Sunday, September 25, 2005

Once there were real Republicans

Once the Republican party was a respectable group. Bruce Bartlet was one of them. You didn't have to agree with them, but you had to respect them.

Here he cries for his lost party:
MaxSpeak, You Listen!: THE TRUTH HURTS

... The chilling conclusion, therefore, is that virtually 100 percent of all federal taxes, on a present value basis, do nothing but pay for Social Security and Medicare. Unless there are plans to abolish the rest of the federal government, large tax increases are inevitable.

Let me be clear that I am no advocate of higher taxes. I’m the one who drafted the Kemp-Roth bill back in the 1970’s and I have spent most of my career looking for ways to cut tax levels and tax rates. But that was predicated on an assumption those supporting tax cuts also wanted to downsize government. I never saw tax cuts as a substitute for spending cuts, but more as sugar to make the medicine go down. My ultimate goal was to reduce both taxes and spending.
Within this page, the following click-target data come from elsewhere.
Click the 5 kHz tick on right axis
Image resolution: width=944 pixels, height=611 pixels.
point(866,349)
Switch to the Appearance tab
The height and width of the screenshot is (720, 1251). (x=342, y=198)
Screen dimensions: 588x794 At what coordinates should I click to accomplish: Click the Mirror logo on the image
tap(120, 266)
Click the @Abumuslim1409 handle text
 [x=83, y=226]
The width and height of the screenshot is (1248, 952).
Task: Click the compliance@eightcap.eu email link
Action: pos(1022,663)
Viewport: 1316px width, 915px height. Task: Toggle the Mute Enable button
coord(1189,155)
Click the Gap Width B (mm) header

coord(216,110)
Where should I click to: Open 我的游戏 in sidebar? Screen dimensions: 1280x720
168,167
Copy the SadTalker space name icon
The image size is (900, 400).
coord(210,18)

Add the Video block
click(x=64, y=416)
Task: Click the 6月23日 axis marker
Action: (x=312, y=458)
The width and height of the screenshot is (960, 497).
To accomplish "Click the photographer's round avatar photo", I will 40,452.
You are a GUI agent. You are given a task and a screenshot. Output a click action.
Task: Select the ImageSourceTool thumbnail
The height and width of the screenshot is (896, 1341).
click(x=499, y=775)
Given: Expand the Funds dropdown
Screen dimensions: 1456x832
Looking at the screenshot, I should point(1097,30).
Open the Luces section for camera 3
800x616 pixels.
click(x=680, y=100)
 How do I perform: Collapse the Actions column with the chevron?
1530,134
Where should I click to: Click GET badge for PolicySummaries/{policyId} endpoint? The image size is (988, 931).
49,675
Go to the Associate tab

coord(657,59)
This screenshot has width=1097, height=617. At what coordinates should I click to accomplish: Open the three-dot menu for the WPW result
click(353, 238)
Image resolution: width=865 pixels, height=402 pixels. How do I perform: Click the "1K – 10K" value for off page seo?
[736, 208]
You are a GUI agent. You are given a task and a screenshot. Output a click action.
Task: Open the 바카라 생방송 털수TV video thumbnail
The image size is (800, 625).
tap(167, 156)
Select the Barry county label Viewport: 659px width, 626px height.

Unfortunately, few in my party seem to share this philosophy any longer. For many, tax cuts have become a substitute for spending cuts. It truly amazes me how often I hear people on my side talk about cutting taxes as if this is the only thing necessary to downsize government. They seem genuinely oblivious to the fact that the burden of government is largely determined by the level of spending, not taxes. Nor do they understand that in the long-run, all spending must be paid for one way or another. Increasing spending today, therefore, absolutely guarantees that taxes will have to be raised in the future...
Emphases mine. The Republican Party has become insane.

Bartlet wants a Value-added tax (consumption taxation). What we ought to be debating is how to raise taxes, but the Republican Party is far from that state.